En los estiras y aflojas que procuraban encontrarle un lugar menos doloroso para calzarse ese “choclo” de vinorama, lo que consiguió con esos escarceos fue un dolor parecido al que le producía el síndrome del miembro fantasma, pues estuvo a punto de derrumbarse de dolor con la consiguiente raspadura que le aderezó la barda, que era un promontorio de ladrillos que se habían afilado con el curso de los años a fuerza del abandono al que había quedado sometida.

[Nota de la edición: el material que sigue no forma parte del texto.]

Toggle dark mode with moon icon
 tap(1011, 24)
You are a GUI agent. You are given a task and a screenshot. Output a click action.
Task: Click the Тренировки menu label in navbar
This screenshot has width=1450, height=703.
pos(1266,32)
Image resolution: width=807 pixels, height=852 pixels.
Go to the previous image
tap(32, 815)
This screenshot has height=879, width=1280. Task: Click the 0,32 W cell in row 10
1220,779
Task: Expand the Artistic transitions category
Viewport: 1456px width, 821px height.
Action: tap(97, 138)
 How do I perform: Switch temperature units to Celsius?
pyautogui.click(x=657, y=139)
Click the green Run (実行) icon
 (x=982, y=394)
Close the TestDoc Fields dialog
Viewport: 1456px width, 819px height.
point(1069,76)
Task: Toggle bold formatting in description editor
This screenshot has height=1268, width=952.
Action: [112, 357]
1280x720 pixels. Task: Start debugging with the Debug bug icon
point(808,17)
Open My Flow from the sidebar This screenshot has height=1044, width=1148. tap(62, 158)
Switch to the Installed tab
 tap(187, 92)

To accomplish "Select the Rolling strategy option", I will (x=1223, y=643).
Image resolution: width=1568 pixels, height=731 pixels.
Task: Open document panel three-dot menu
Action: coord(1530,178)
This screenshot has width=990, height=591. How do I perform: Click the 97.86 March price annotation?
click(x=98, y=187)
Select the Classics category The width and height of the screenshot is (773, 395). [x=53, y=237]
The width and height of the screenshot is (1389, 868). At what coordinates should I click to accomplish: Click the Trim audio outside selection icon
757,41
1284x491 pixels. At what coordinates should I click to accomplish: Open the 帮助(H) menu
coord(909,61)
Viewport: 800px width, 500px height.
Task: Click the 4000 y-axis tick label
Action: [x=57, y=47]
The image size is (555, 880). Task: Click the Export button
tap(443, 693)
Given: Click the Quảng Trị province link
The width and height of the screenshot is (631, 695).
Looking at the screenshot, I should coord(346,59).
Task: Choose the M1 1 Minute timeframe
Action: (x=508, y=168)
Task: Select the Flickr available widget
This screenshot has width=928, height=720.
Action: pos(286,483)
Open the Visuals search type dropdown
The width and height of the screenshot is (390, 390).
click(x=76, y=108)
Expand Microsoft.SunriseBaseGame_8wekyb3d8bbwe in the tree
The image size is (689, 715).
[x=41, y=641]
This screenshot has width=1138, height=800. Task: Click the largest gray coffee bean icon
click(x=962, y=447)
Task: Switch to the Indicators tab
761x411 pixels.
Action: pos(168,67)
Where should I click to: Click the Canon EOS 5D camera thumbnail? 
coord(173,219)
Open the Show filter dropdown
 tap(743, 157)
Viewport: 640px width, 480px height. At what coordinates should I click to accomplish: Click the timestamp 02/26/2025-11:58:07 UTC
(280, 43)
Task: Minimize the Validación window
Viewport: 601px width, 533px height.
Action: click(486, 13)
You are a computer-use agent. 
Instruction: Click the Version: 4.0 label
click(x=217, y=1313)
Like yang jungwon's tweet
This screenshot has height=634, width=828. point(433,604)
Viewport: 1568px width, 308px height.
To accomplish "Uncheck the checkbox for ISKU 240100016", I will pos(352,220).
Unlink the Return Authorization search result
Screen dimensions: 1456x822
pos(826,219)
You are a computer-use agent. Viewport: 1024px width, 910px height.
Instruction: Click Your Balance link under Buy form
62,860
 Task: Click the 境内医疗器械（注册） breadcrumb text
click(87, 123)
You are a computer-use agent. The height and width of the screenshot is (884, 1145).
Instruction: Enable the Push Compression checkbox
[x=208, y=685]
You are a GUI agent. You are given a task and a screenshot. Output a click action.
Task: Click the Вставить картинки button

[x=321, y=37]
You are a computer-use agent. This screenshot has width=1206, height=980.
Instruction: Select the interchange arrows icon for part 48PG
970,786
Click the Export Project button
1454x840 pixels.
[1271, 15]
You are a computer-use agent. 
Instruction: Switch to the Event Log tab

Pero como siempre, las cosas de honor son más fuertes que el dolor: medio se acomodó la pata de palo y se dio un sobón en la espalda que le ardía por el efecto de un sudor que le corría hasta el fondillo y las piernas. Una vez que se compuso empezó a caminar de nuevo, aunque en esta nueva travesía su cojera se hizo más evidente. Esta vez su caminar se había investido de un ruidoso silencio que exigía a gritos el encuentro de algún atisbo respuesta a sus apesadumbradas interrogaciones.